# Drywall protruding pipe



## Windows on Wash (Aug 30, 2011)

Pictures are your friend here. 



That will get you a bunch more replies and suggestions.


----------



## Bowler (Apr 29, 2019)

Related photos

https://m.imgur.com/a/ShwziqP


----------



## Nealtw (Jun 22, 2017)

Bowler said:


> Related photos
> 
> https://m.imgur.com/a/ShwziqP


 Isn't that sweet. He should have gone right down behind the molding where a little drywall missing would not have bothered anyone. 

Can you get enough to hide it by channelling the back of the drywall a bit.


----------



## huesmann (Aug 18, 2011)

Put up some wainscoting?


----------



## joed (Mar 13, 2005)

No way to fix that without building out the wall.

That is an unacceptable install in my opinion. The plumber should have found an alternate route for the pipe.


----------



## Bowler (Apr 29, 2019)

I was actually considering wainscoting for the room, if I build the drywall around the protrusion, then wainscoting to cover the hole I should be ok?


----------



## John Smith_inFL (Jun 15, 2018)

Bowler said:


> Had an UNqualified plumber install water line in the wall.
> *Is there a good way to deal with this?*


#1 = call the "plumber" back to do it correctly. (there are ways).
#2 = if it were *my* problem where calling the plumber back was
not possible, and the re-routing options were very limited, I would
get heat gun (or a bottle torch) and using something to shield the PEX 
from the heat, I would heat the white PVC fitting just enough to press the
PEX about 1/8" behind the wall so it will not touch the drywall.
then glue a piece of metal to the inside piece of drywall to act as a 
"puncture preventative" measure for the PEX hose.
because once that drywall goes on, there is no way to tell there is a
plastic hose so close behind the wall and could be punctured by
someone in the future for whatever reason.
as a "DIY Fixit Guy", right, wrong or indifferent, that is what *I* would do 
if it were my home.
if it was for a customer, I would find some way to re-route it correctly.
if you choose to build out the wall and do the wainscoting job,
I would still put a piece of metal over the hose area for protection.
Best of Luck to ya !!!

.

.


----------



## Bowler (Apr 29, 2019)

Thanks for the replies so far. I think I will go for the wainscoting approach and cover it.

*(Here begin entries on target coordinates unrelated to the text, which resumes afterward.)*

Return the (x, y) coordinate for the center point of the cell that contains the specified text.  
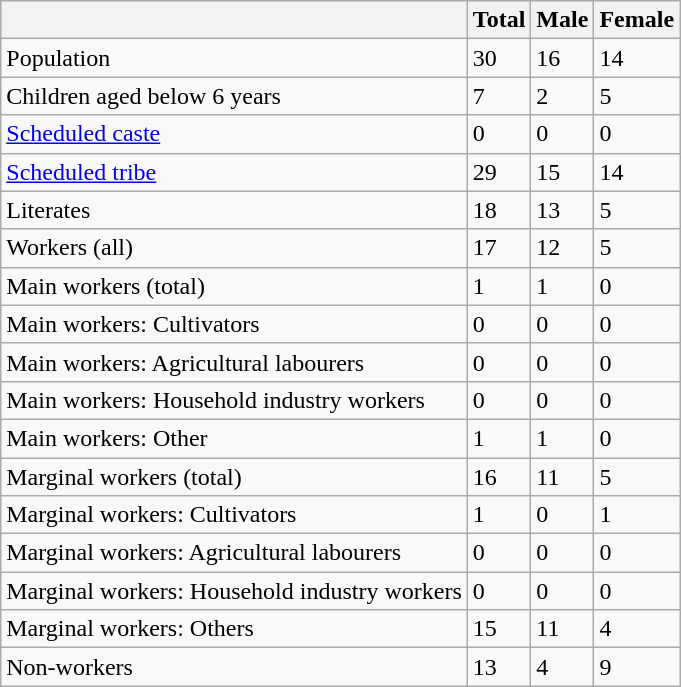
Marginal workers: Household industry workers (234, 591)
12 (562, 248)
Main workers: Other (234, 438)
Total (499, 20)
2 (562, 96)
7 (499, 96)
9 (637, 667)
Children aged below 6 years (234, 96)
Marginal workers: Agricultural labourers (234, 553)
29 (499, 172)
18 (499, 210)
17 (499, 248)
Male (562, 20)
Female (637, 20)
Main workers (total) (234, 286)
Main workers: Household industry workers (234, 400)
Marginal workers: Cultivators (234, 515)
Workers (all) (234, 248)
Population (234, 58)
Marginal workers: Others (234, 629)
Literates (234, 210)
Main workers: Cultivators (234, 324)
Marginal workers (total) (234, 477)
Scheduled caste (234, 134)
Non-workers (234, 667)
Scheduled tribe (234, 172)
Main workers: Agricultural labourers (234, 362)
30 (499, 58)
For the text-containing cell, return its midpoint in (x, y) coordinate format. 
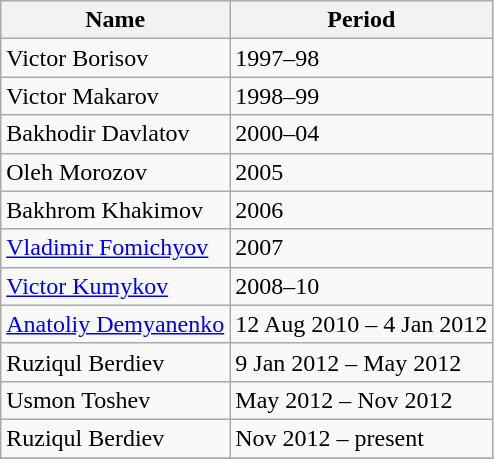
Period (362, 20)
Anatoliy Demyanenko (116, 324)
Victor Makarov (116, 96)
Oleh Morozov (116, 172)
2005 (362, 172)
2008–10 (362, 286)
Vladimir Fomichyov (116, 248)
Nov 2012 – present (362, 438)
2000–04 (362, 134)
1997–98 (362, 58)
1998–99 (362, 96)
Usmon Toshev (116, 400)
Bakhodir Davlatov (116, 134)
Name (116, 20)
2007 (362, 248)
Victor Borisov (116, 58)
9 Jan 2012 – May 2012 (362, 362)
Victor Kumykov (116, 286)
May 2012 – Nov 2012 (362, 400)
12 Aug 2010 – 4 Jan 2012 (362, 324)
Bakhrom Khakimov (116, 210)
2006 (362, 210)
For the text-containing cell, return its midpoint in (X, Y) coordinate format. 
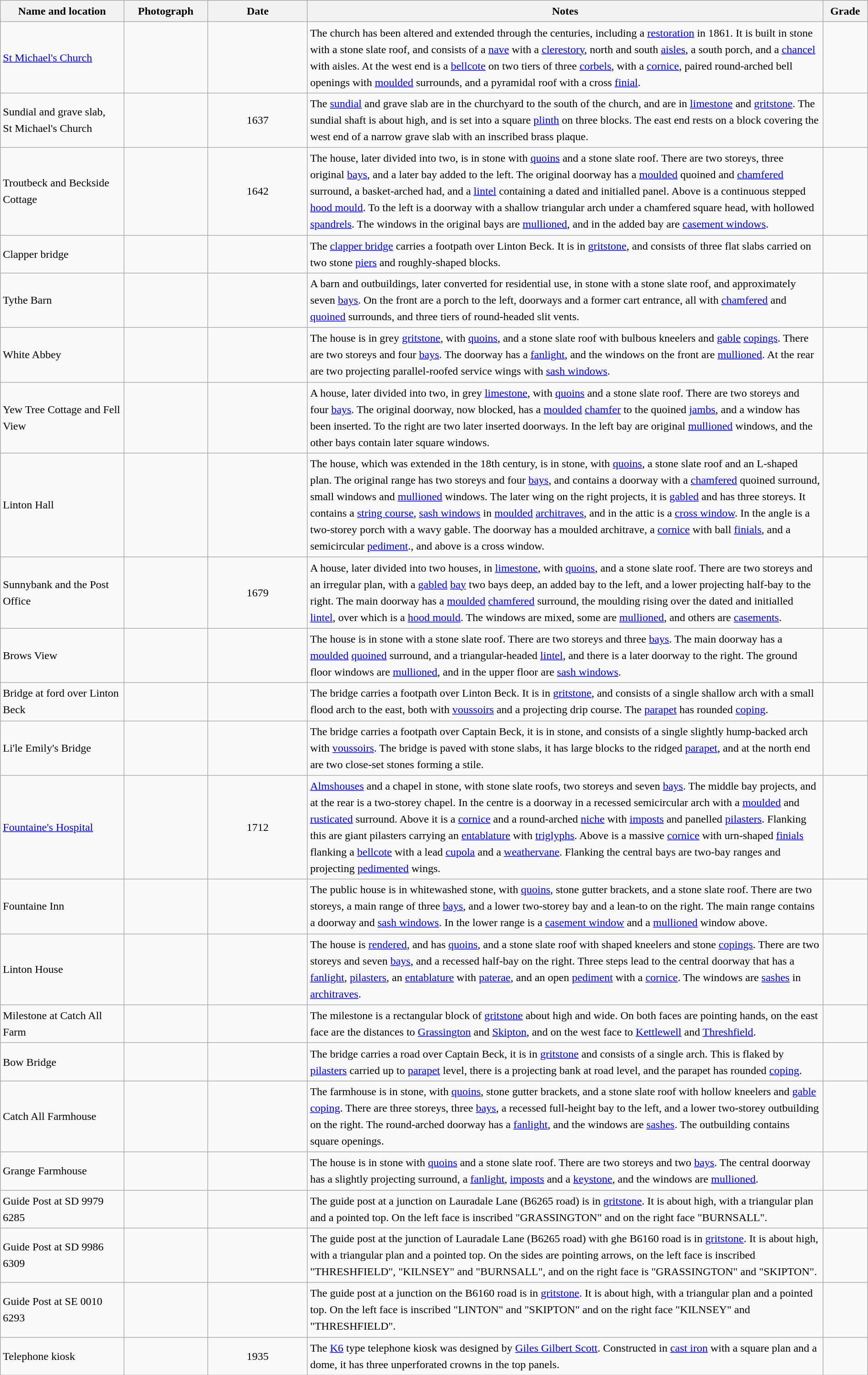
Fountaine Inn (62, 906)
1935 (258, 1355)
Yew Tree Cottage and Fell View (62, 418)
Guide Post at SD 9986 6309 (62, 1254)
Clapper bridge (62, 254)
Li'le Emily's Bridge (62, 748)
St Michael's Church (62, 58)
Notes (565, 11)
Fountaine's Hospital (62, 827)
Linton House (62, 969)
1637 (258, 120)
Tythe Barn (62, 300)
Photograph (166, 11)
White Abbey (62, 354)
Guide Post at SE 0010 6293 (62, 1309)
Guide Post at SD 9979 6285 (62, 1209)
Name and location (62, 11)
Grade (845, 11)
Linton Hall (62, 505)
Sunnybank and the Post Office (62, 592)
1642 (258, 191)
Bridge at ford over Linton Beck (62, 701)
Telephone kiosk (62, 1355)
1712 (258, 827)
Sundial and grave slab,St Michael's Church (62, 120)
1679 (258, 592)
Bow Bridge (62, 1061)
Troutbeck and Beckside Cottage (62, 191)
Brows View (62, 655)
Milestone at Catch All Farm (62, 1024)
Date (258, 11)
Grange Farmhouse (62, 1170)
Catch All Farmhouse (62, 1116)
Locate the cell with the specified text and output its [x, y] center coordinate. 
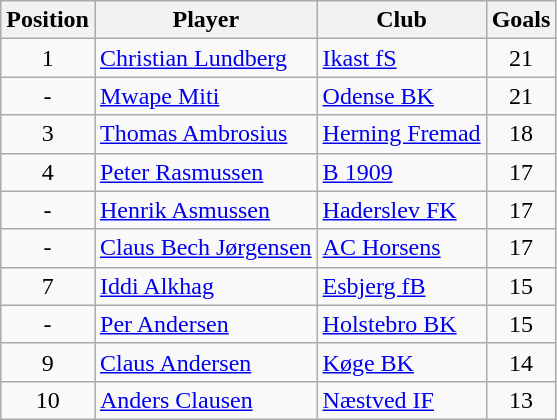
Position [48, 20]
10 [48, 400]
7 [48, 286]
1 [48, 58]
18 [521, 134]
Ikast fS [402, 58]
Club [402, 20]
Haderslev FK [402, 210]
Herning Fremad [402, 134]
Claus Bech Jørgensen [206, 248]
4 [48, 172]
Henrik Asmussen [206, 210]
Iddi Alkhag [206, 286]
Anders Clausen [206, 400]
AC Horsens [402, 248]
Thomas Ambrosius [206, 134]
Esbjerg fB [402, 286]
Mwape Miti [206, 96]
Christian Lundberg [206, 58]
Claus Andersen [206, 362]
14 [521, 362]
Goals [521, 20]
3 [48, 134]
B 1909 [402, 172]
Holstebro BK [402, 324]
Køge BK [402, 362]
9 [48, 362]
Næstved IF [402, 400]
Odense BK [402, 96]
13 [521, 400]
Per Andersen [206, 324]
Peter Rasmussen [206, 172]
Player [206, 20]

Would it be advisable to cut out the shaded areas in these photos so I can attach new drywall directly to stud?

https://imgur.com/a/5qIwHfz


----------



## Mystriss (Dec 26, 2018)

You can cut those out, it'd make that particular cut easier for sure (rectangles are easy, plus shapes not as much...


Wainscotting is a decent solution. If you make it yourself you can thicken up the "frame" pieces so the "center panel" clears that PEX hose, plus add the metal protective plate, and no one will know it's "messy" there


----------



## huesmann (Aug 18, 2011)

TBH I wouldn't cut those out. I would just glue/screw the pieces of drywall that came out (or new ones) back in to maintain the same spacing between studs and wainscoting.


----------